## The task
Your copy should match the listing word for word, apart from the pictures, which are left out.

Supplied information Start Marker

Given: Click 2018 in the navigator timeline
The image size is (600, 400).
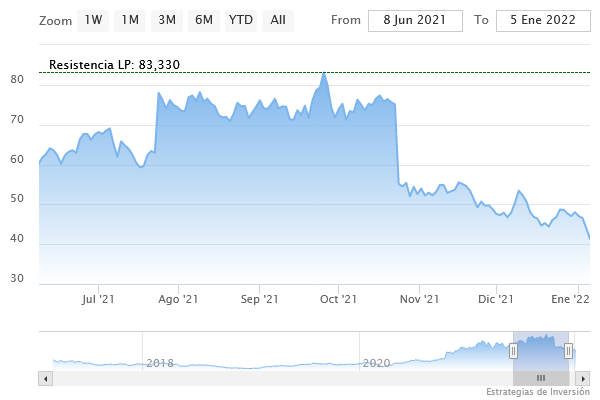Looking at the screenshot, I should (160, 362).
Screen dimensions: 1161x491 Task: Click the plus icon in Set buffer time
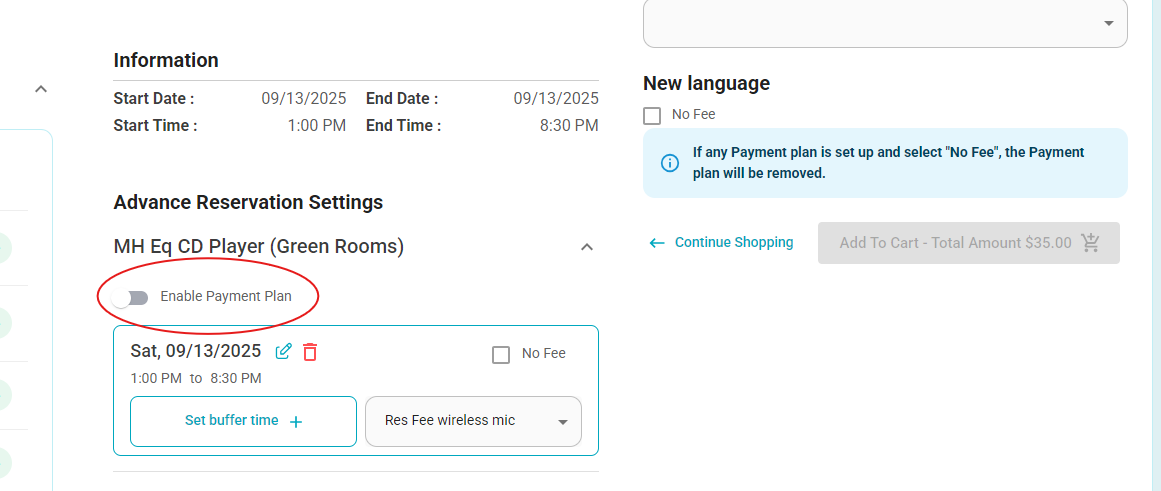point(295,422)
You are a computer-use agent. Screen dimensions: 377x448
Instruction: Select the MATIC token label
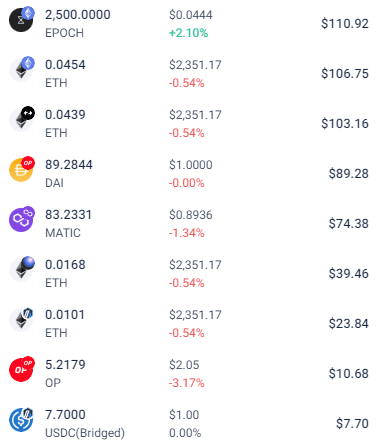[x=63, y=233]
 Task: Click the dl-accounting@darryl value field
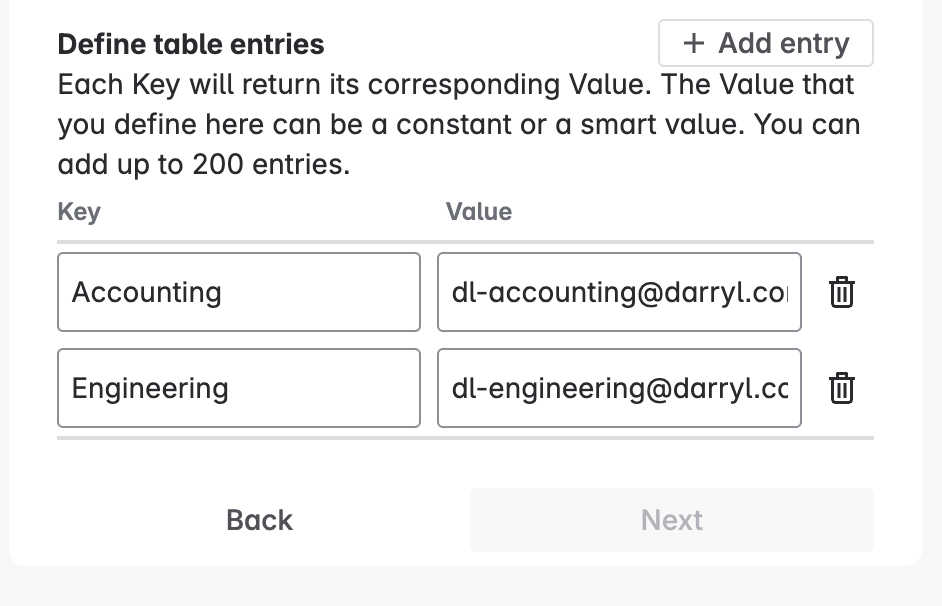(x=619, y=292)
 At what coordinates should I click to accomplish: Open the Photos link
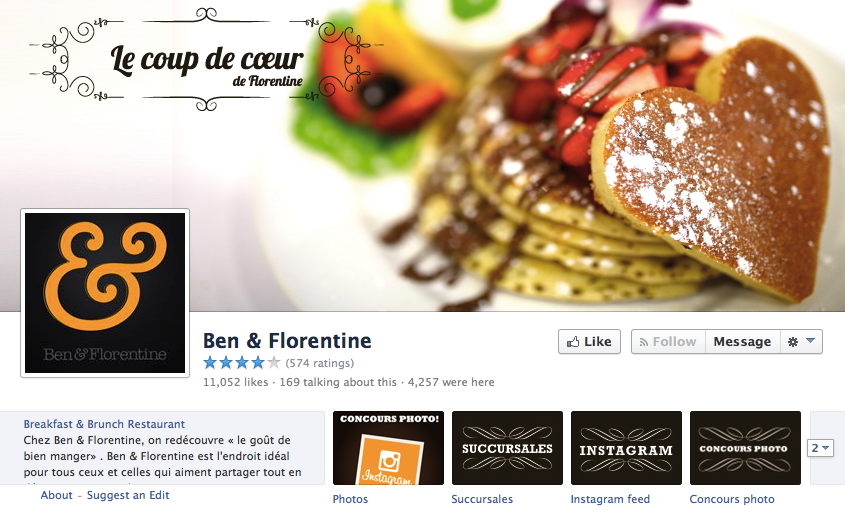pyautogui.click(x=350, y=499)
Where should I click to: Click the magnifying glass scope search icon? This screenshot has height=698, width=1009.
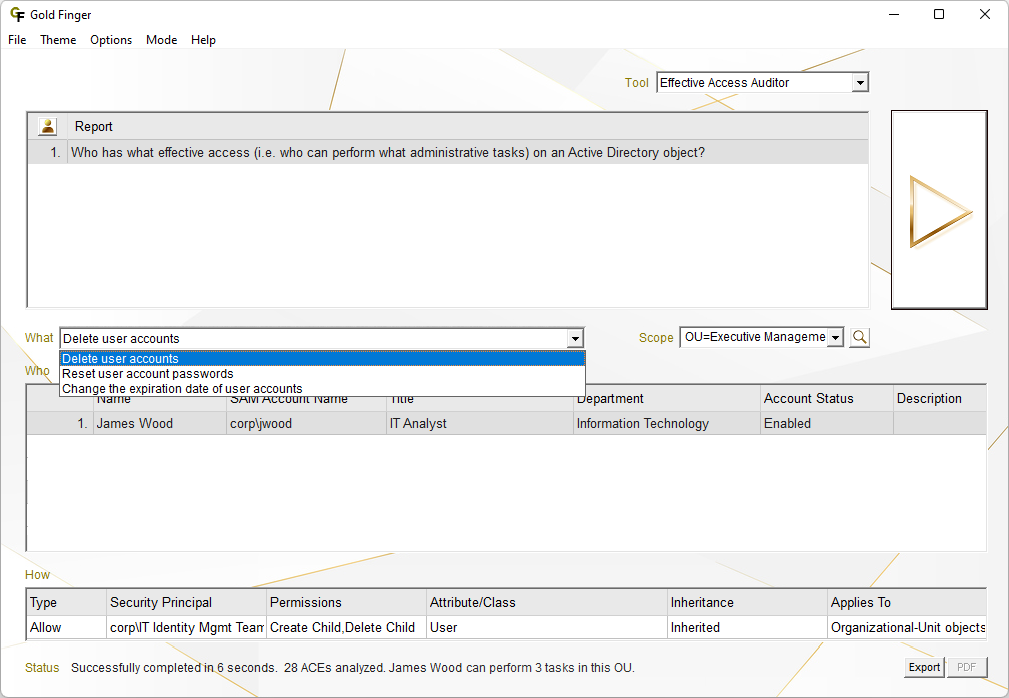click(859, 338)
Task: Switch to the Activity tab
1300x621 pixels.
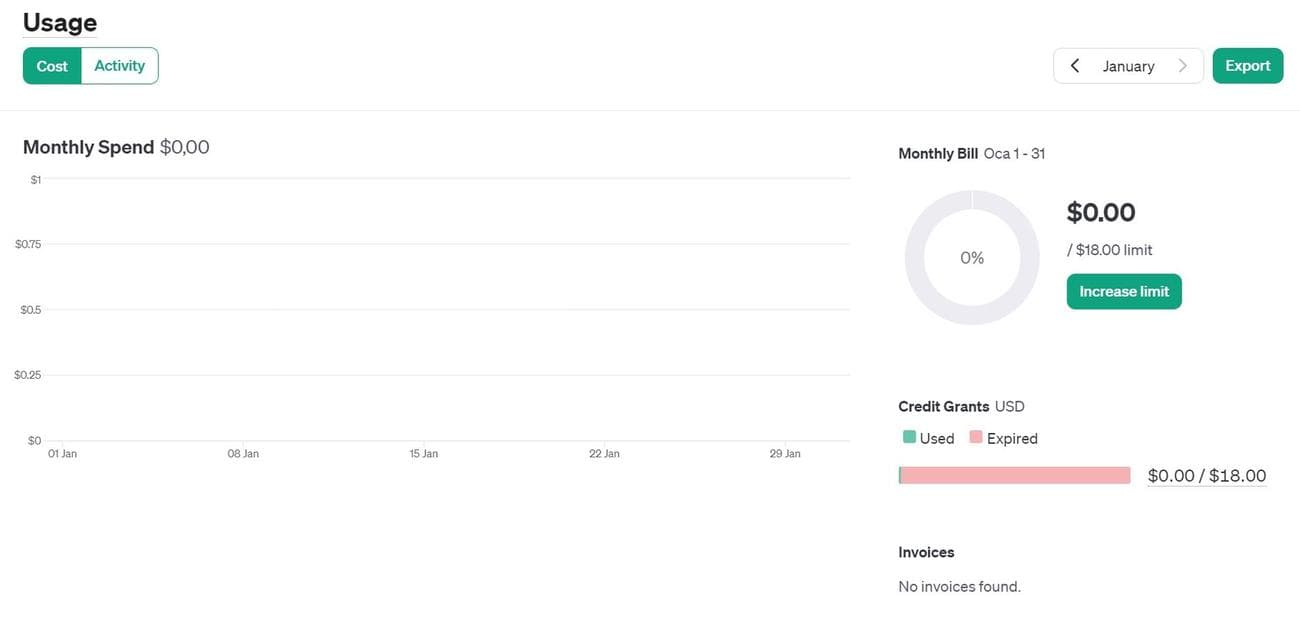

Supplied information End Marker

## Worked solution
Given: Click 2018 in the navigator timeline
The image size is (600, 400).
Looking at the screenshot, I should (160, 362).
Screen dimensions: 1161x491 Task: Click the plus icon in Set buffer time
point(295,422)
You are a computer-use agent. Screen dimensions: 377x448
Instruction: Select the MATIC token label
[x=63, y=233]
 Task: Click the dl-accounting@darryl value field
(x=619, y=292)
 At what coordinates should I click to accomplish: Open the Photos link
pyautogui.click(x=350, y=499)
Where should I click to: Click the magnifying glass scope search icon? This screenshot has height=698, width=1009.
click(859, 338)
Task: Switch to the Activity tab
1300x621 pixels.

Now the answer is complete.